Prajurit itu kembali menengok ke depan dan setelah mereka semua menjauh, aku diam-diam menuju semak-semak. Dengan moncong senapan yang siapa menembak, mendadak sesuatu menghambur keluar dari sema-semak. Monster!
Aku hampir menembak, tetapi yang keluar hanyalah seorang gadis yang tampak ketakukan. Apa-apaan ini? Seorang gadis berkeliaran seorang diri dalam hutan? Apa dia tidak takut dengan monster? Tubuhku terpaku.

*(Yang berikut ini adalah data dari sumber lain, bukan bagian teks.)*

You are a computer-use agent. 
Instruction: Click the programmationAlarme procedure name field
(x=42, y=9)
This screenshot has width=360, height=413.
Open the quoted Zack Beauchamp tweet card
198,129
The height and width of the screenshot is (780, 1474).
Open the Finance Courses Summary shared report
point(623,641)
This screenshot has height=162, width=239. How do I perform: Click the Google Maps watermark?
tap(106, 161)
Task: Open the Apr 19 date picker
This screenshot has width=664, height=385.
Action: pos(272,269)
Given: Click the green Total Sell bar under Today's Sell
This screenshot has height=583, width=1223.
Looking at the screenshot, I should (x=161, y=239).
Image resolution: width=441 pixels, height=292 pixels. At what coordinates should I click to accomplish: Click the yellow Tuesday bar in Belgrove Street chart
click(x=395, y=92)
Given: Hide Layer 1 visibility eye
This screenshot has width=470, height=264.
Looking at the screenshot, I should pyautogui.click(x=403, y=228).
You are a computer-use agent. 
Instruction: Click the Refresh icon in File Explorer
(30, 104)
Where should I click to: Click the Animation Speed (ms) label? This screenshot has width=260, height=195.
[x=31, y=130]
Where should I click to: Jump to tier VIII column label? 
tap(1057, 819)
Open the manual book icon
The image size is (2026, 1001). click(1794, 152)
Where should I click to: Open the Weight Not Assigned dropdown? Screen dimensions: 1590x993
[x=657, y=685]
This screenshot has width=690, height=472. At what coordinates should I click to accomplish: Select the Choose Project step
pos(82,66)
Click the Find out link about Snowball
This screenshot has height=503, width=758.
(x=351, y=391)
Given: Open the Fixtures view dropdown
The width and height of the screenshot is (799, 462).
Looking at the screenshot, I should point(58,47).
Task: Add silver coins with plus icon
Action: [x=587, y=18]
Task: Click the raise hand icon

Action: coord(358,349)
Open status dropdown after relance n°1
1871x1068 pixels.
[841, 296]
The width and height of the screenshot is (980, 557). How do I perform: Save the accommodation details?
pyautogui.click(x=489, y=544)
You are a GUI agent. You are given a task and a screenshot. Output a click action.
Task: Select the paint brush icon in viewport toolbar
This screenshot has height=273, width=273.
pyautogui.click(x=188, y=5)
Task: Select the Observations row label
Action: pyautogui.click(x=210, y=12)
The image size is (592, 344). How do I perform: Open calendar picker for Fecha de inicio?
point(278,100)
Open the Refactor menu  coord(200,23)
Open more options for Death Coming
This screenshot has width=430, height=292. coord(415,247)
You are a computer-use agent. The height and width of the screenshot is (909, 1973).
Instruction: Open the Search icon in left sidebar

Dia bergumam pelan, "Jangan bunuh aku, tolong ...."
"Apa?"
Menangkap kebingungan yang kupancarkan, dia ikut kebingungan. "Kau bisa mendengarku .... Kau juga bisa melihatku?"
Aku mengangguk bingung.
"Sebagai seorang manusia?"
"Kau bercanda? Kau ini memang manusia."
Mata gadis itu tampak berkaca-kaca seolah ingin menangis. "Sudah bertahun-tahun mereka memburu kami. Orang-orang sepertimu ... tapi baru kali ini aku bertemu dengan yang sepertimu."
"Apa yang kaubicarakan?"
"Kami sama sepertimu!" Gadis itu mulai berseru dan mulai menangis. "Tapi mereka ingin membuat kami terlihat seperti monster agar bisa dilenyapkan. Agar mereka bisa membunuh kami."
"Apa?"
"Inilah kebenarannya. Inilah--"
Kemudian secepat kilat, sebuah peluru melayang di sebelah pipiku dan menghantam kepala gadis itu. Kakiku gemetaran.
Darah menyembul perlahan ....
Aku tidak mengerti.
"Apa yang kaulakukan, Nak!" Seseorang berteriak dari rombonganku. "Tidak bisakah kau melihat sesosok monster di depan mata kepalamu sendiri?"
"Apa?"
Ya, aku melihatnya. Namun, yang kulihat bukanlah sesosok monster, tetapi seorang manusia yang sama sepertiku. Seorang gadis. Mati.
Kautembak. Kaubunuh.
INILAH kebenarannya.
(Maaf otak saya mandek dan saya nggak tahu mau nulis apa. Semua ini asal-asalan bahkan nama kotanya. Ini adalah draf awal dan tidak saya sunting lagi karena malas buat baca ulang.)